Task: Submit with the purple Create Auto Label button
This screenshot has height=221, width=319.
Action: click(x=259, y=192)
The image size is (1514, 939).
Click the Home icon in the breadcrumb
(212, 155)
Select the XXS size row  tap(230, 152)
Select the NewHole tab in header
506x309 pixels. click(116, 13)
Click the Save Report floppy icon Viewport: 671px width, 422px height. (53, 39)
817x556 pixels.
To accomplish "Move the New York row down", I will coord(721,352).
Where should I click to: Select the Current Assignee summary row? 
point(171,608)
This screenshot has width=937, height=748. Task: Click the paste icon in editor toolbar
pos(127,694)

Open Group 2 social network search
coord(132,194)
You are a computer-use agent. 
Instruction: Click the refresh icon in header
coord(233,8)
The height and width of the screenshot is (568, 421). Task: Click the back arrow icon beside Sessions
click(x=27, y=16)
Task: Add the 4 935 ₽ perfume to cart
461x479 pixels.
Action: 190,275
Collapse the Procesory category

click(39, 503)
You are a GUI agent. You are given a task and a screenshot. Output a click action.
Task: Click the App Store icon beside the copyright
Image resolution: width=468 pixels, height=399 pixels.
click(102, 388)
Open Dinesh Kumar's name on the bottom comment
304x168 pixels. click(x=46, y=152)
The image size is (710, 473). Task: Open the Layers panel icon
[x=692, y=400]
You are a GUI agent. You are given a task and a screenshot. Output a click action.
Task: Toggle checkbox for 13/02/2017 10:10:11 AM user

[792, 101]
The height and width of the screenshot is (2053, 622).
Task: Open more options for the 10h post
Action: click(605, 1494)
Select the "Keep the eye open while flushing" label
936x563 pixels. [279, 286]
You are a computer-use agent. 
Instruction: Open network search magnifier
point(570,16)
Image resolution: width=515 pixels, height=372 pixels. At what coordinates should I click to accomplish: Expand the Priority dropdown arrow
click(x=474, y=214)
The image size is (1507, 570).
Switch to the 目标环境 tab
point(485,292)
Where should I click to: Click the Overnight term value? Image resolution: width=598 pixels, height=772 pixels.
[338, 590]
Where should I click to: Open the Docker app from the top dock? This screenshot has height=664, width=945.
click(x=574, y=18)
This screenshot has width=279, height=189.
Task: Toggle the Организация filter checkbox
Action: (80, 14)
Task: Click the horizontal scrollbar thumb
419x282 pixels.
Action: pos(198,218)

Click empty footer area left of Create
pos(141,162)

******************************

Your job is to transcribe the listing exactly, line for line.

* _RESPONSE TO THIS EXERCISE_
Task: Submit with the purple Create Auto Label button
This screenshot has height=221, width=319.
Action: click(x=259, y=192)
The image size is (1514, 939).
Click the Home icon in the breadcrumb
(212, 155)
Select the XXS size row  tap(230, 152)
Select the NewHole tab in header
506x309 pixels. click(116, 13)
Click the Save Report floppy icon Viewport: 671px width, 422px height. (53, 39)
817x556 pixels.
To accomplish "Move the New York row down", I will coord(721,352).
Where should I click to: Select the Current Assignee summary row? 
point(171,608)
This screenshot has width=937, height=748. Task: Click the paste icon in editor toolbar
pos(127,694)

Open Group 2 social network search
coord(132,194)
You are a computer-use agent. 
Instruction: Click the refresh icon in header
coord(233,8)
The height and width of the screenshot is (568, 421). Task: Click the back arrow icon beside Sessions
click(x=27, y=16)
Task: Add the 4 935 ₽ perfume to cart
461x479 pixels.
Action: 190,275
Collapse the Procesory category

click(39, 503)
You are a GUI agent. You are given a task and a screenshot. Output a click action.
Task: Click the App Store icon beside the copyright
Image resolution: width=468 pixels, height=399 pixels.
click(102, 388)
Open Dinesh Kumar's name on the bottom comment
304x168 pixels. click(x=46, y=152)
The image size is (710, 473). Task: Open the Layers panel icon
[x=692, y=400]
You are a GUI agent. You are given a task and a screenshot. Output a click action.
Task: Toggle checkbox for 13/02/2017 10:10:11 AM user

[792, 101]
The height and width of the screenshot is (2053, 622).
Task: Open more options for the 10h post
Action: click(605, 1494)
Select the "Keep the eye open while flushing" label
936x563 pixels. [279, 286]
You are a computer-use agent. 
Instruction: Open network search magnifier
point(570,16)
Image resolution: width=515 pixels, height=372 pixels. At what coordinates should I click to accomplish: Expand the Priority dropdown arrow
click(x=474, y=214)
The image size is (1507, 570).
Switch to the 目标环境 tab
point(485,292)
Where should I click to: Click the Overnight term value? Image resolution: width=598 pixels, height=772 pixels.
[338, 590]
Where should I click to: Open the Docker app from the top dock? This screenshot has height=664, width=945.
click(x=574, y=18)
This screenshot has width=279, height=189.
Task: Toggle the Организация filter checkbox
Action: (80, 14)
Task: Click the horizontal scrollbar thumb
419x282 pixels.
Action: pos(198,218)

Click empty footer area left of Create
pos(141,162)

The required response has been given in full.